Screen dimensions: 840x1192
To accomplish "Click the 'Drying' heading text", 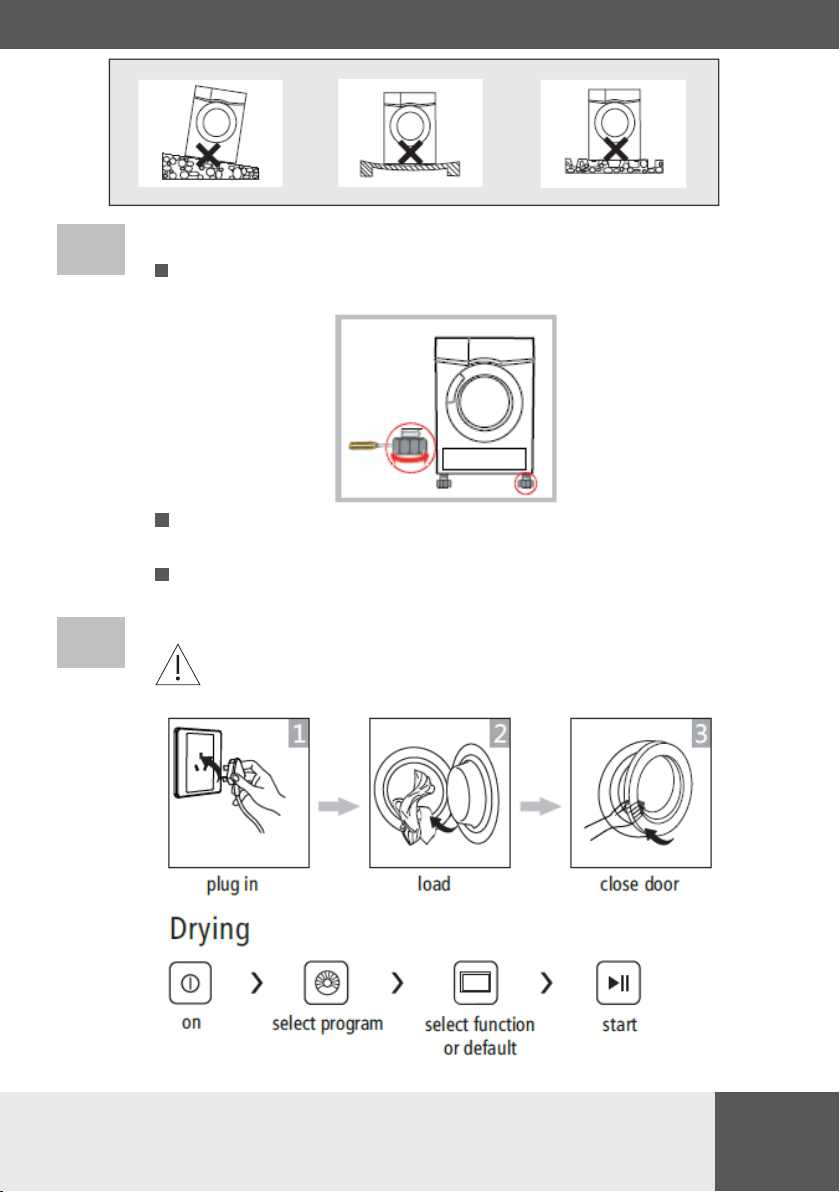I will point(210,929).
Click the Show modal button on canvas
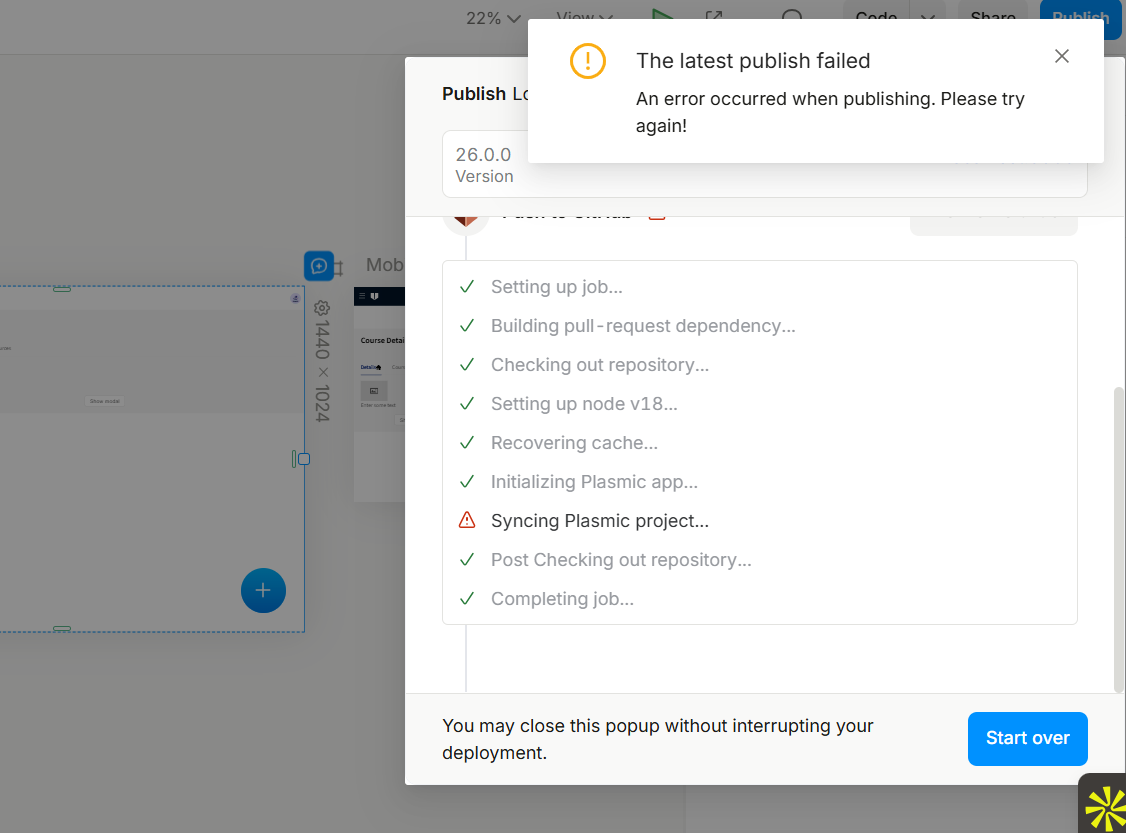This screenshot has height=833, width=1126. pyautogui.click(x=105, y=401)
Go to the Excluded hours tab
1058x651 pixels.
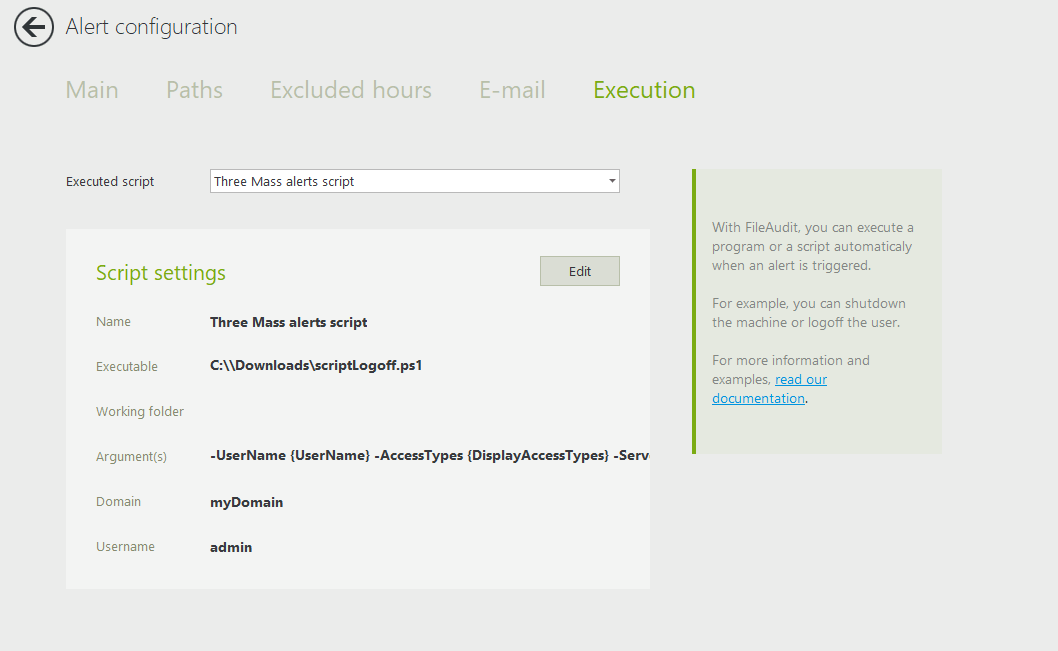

Problem statement:
Only the lines from the line with "Click the Show modal button on canvas" to the end of the records should be repeated, exactly and without pictures.

The completed task:
Click the Show modal button on canvas
This screenshot has height=833, width=1126. pyautogui.click(x=105, y=401)
Go to the Excluded hours tab
1058x651 pixels.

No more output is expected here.